The liberty of which I write is the right to privacy: the right to be left alone. The Framers jealously and zealously guarded this right by imposing upon government agents intentionally onerous burdens before letting them invade it. They did so in the Fourth Amendment, using language that permits the government to invade that right only in the narrowest of circumstances.
The linchpin of those circumstances is "probable cause" of evidence of crime in "the place to be searched, and the persons or things to be seized." If the government cannot tell a judge specifically what evidence of crime it is looking for and precisely from whom, a judge may not issue a search warrant, and privacy—the natural human yearning that comes from within all of us—will remain where it naturally resides, outside the government's reach.
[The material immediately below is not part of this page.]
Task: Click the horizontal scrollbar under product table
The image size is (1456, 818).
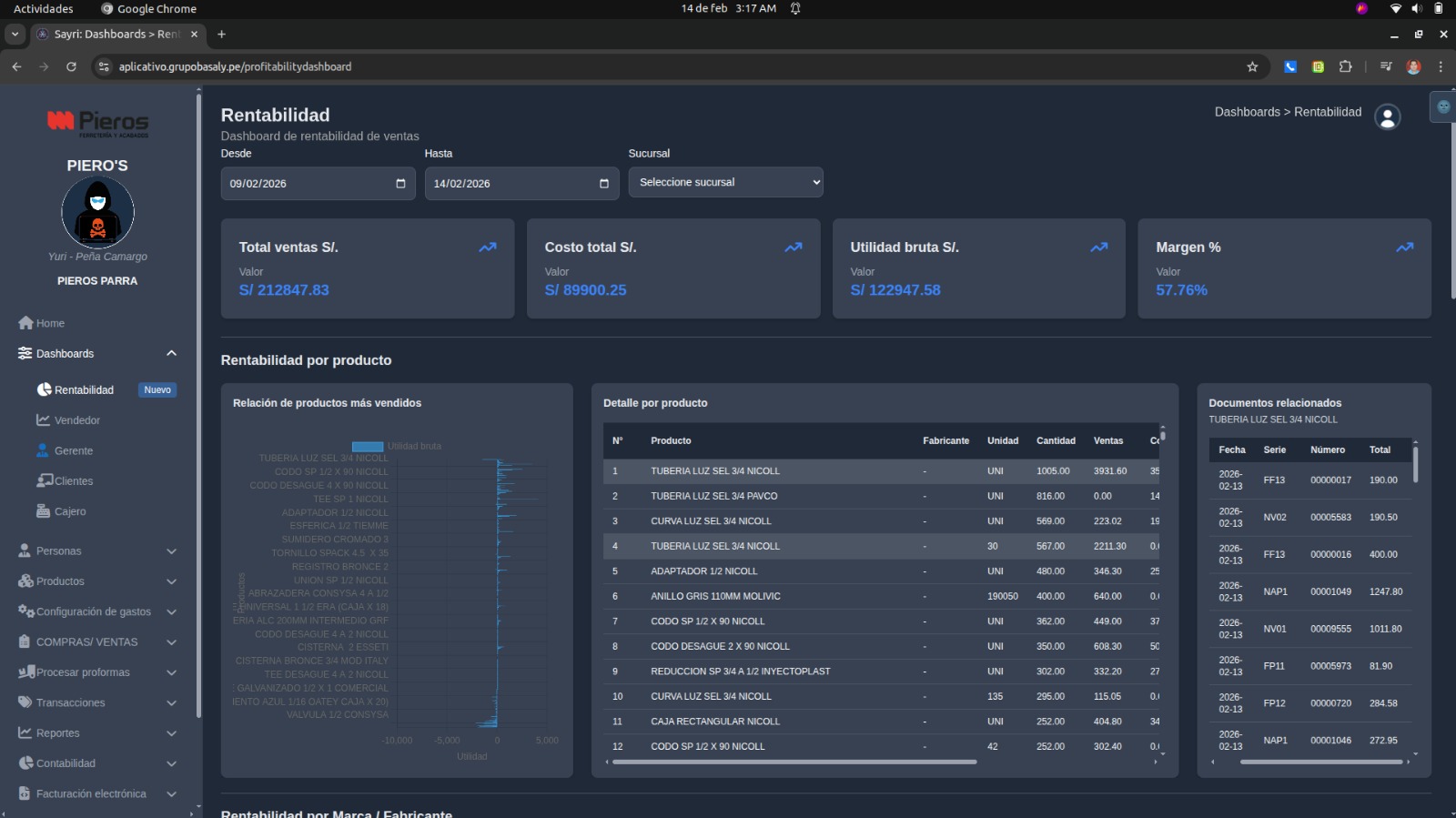Action: (794, 762)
Congress is the chief culprit here, because it has enacted laws that have lowered the constitutional bar that the feds must meet in order for judges to issue search warrants. And it has commanded that this be done in secret.
And I mean secret.
The judges of the FISA court—the court empowered by Congress to issue search warrants on far less than probable cause, and without describing the places to be searched or the persons or things to be seized—are not permitted to retain any records of their work. They cannot use their own writing materials or carry BlackBerries or iPhones in their own courtrooms, chambers or conference rooms. They cannot retain copies of any documents they've signed. Only National Security Agency staffers can keep these records.
Indeed, when Edward Snowden revealed a copy of an order signed by FISA court Judge Roger Vinson—directing Verizon to turn over phone records of all of its 113,000,000 U.S. customers in direct and profound violation of the individualized probable cause commanded by the Constitution—Vinson himself did not have a copy of that order. Truly, this is the only court in the country in which the judges keep no records of their rulings.
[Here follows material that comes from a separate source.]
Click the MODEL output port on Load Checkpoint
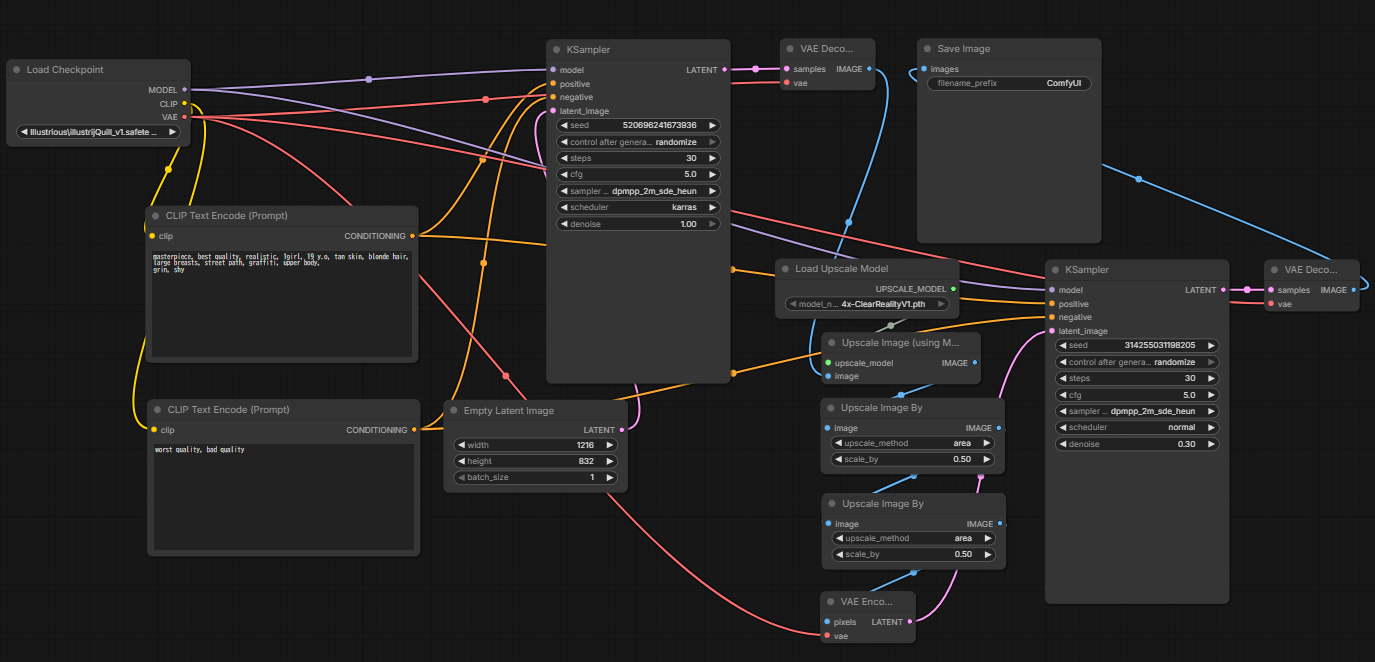This screenshot has height=662, width=1375. 185,90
At the same time that Vinson signed that order, NSA staffers, in compliance with their statutory obligations, told select members of Congress about it, and they, too, were sworn to secrecy. Oregon Democratic Sen. Ron Wyden was so troubled when he learned this—a terrible truth that he agreed not to reveal—that he mused aloud that the Obama administration had a radical and terrifying interpretation of certain national security statutes.
But he did more than muse about it. He asked Gen. James Clapper, the director of national intelligence, who was under oath and at a public congressional hearing, whether his spies were gathering data on millions of Americans. Clapper said no. The general later acknowledged that his answer was untruthful, but he claimed it was the "least untruthful" reply he could have given. This "least untruthful" nonsense is not a recognized defense to the crime of perjury.
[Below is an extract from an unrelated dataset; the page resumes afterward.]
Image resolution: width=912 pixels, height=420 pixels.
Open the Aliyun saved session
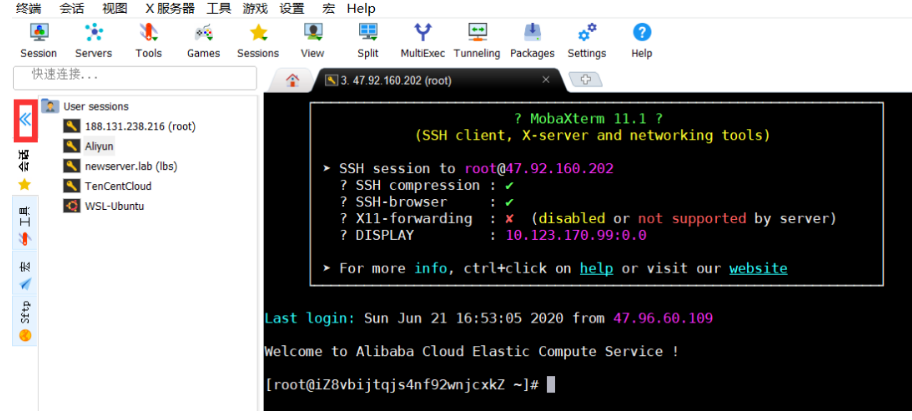[x=99, y=146]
After we learned that the feds are spying on nearly all Americans, that they possess our texts and emails and have access to our phone conversations, Gen. Keith Alexander, who runs the NSA, was asked under oath whether his spies have the ability to read emails and listen to telephone calls. He answered, "No, we don't have that authority." Since the questioner—FBI agent turned Congressman Mike Rogers—was in cahoots with the general in keeping Americans in the dark about unconstitutional search warrants, there was no follow-up question. In a serious public interrogation, a committee chair interested in the truth would have directed the general to answer the question that was asked.
Since that deft and misleading act, former NSA staffers have told Fox News that the feds can read any email and listen to any phone call, and Alexander and Rogers know that. So Alexander's "no," just like his boss's "no," was a lie at worst and seriously misleading at best.
This is not an academic argument. The oath to tell the truth—"the whole truth and nothing but the truth"—also makes those who intentionally mislead Congress subject to prosecution for perjury.
President Obama is smarter than his generals. He smoothly told a friendly interviewer and while not under oath that the feds are not listening to our phone calls or reading our emails. He, of course, could not claim that they lack the ability to do so, because we all now know that he knows they can.
These Snowden revelations continue to cast light on the feds when they prefer darkness. Whatever one thinks of Snowden's world-traveling odyssey to avoid the inhumane treatment the feds visited upon Bradley Manning, another whistleblower who exposed government treachery, he has awakened a giant. The giant is a public that has had enough of violations of the Constitution and lies to cover them up. The giant is fed up with menial politicians and their media allies demonizing the messenger because his message embarrasses the government by revealing that it is unworthy of caring for the Constitution.
Think about that: The very people in whose hands we have reposed the Constitution for preservation, protection, defense and enforcement have subverted it.
Snowden spoke the truth. Knowing what would likely befall him for his truthful revelations and making them nevertheless was an act of heroism and patriotism. Thomas Paine once reminded the Framers that the highest duty of a patriot is to protect his countrymen from their government. We need patriots to do that now more than ever.